Sur le bord du lac Léman, un beau jour d'été, Je la vis passer sans hésiter. Voyant son regard charmant, je lui dis bientôt "Voulez-vous faire un tour en bateau ?" "Oh non" dit-elle en rougissant J'ajoutais très prévenant :
Donnez-moi la main mam'zelle et ne dites rien, Mon canot vous semble frêle, donnez-moi la main. Seule sur la rive, vous semblez craintive, N'auriez-vous pas le pied marin ? Donnez-moi la main bien vite, vous ne voulez pas ? Redouteriez-vous, petite, de faire un faux-pas ? Lancez-moi votre ombrelle et quittez cet air inquiet. Donnez-moi la main mam'zelle, ah ça y est.
Nous voguions très lentement et je l'admirais En pensant tout bas quel sourire frais, Un beau cygne fièrement passa près de nous, Elle fit un mouvement si doux Que tout à coup, n'y tenant plus, Je murmurai très ému :
Donnez-moi la main mam'zelle et ne dites rien Puisque l'amour nous appelle, donnez-moi la main. Laissez-moi vous dire que je vous désire, Que c'est plus qu'un petit béguin. Donnez-moi la main bien vite, vous ne voulez pas ? Refuseriez-vous, petite, de faire un faux-pas ? Ouvrez grand votre ombrelle pour nous cacher des curieux Donnez-moi la main mam'zelle, ah c'est mieux.

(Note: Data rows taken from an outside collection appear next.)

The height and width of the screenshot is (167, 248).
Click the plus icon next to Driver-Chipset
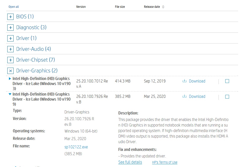tap(10, 60)
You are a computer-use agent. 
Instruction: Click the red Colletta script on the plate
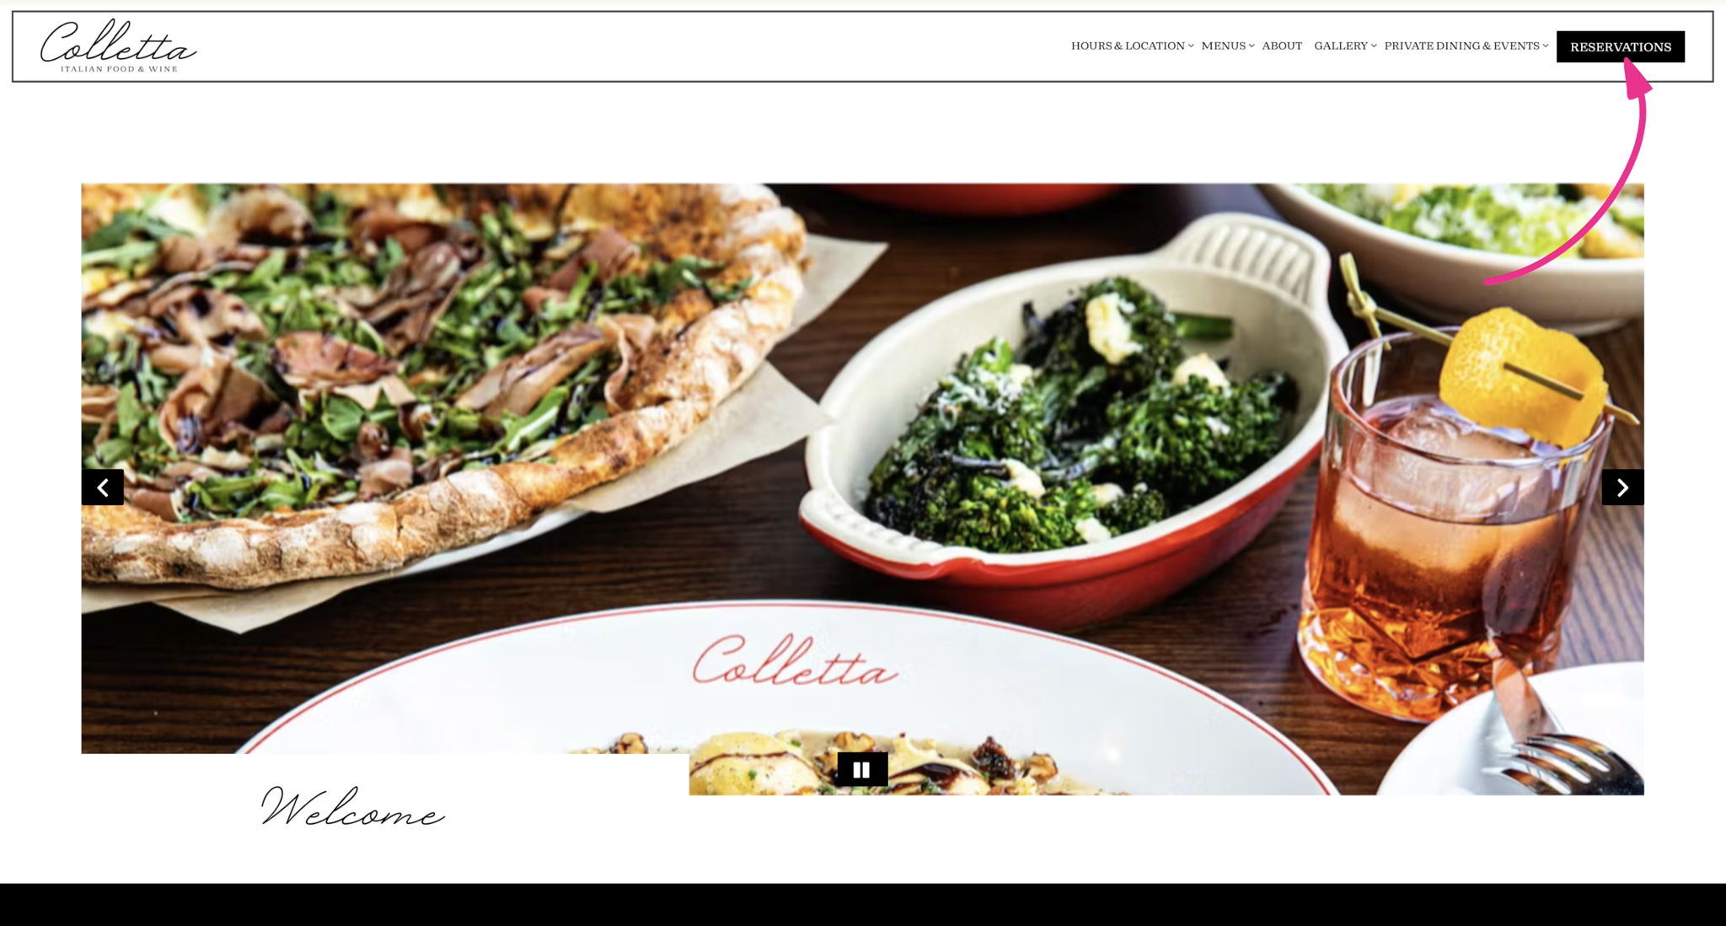point(793,661)
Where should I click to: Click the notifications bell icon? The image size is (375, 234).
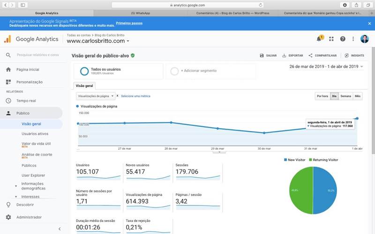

Puis ce fut le charme exquis du plus doux baiser Que sur un bras blanc ma lèvre ait posé, Ce baiser m'avait conquis, troublé même au point Que je voulus aller bien plus loin, Mais voyant qu'elle tremblait de peur, Je compris enfin sa candeur :
Donnez-moi la main mam'zelle et ne craignez rien, Pardonnez mon trop grand zèle, donnez-moi la main. Voyez je suis sage, voici le rivage, Quittons-nous tels de bons copains. Donnez-moi la main bien vite, oui comme cela, Ne redoutez plus, petite, de faire un faux-pas. Reprenez votre ombrelle, faites-moi vos jolis yeux. Donnez-moi la main mam'zelle, Adieu.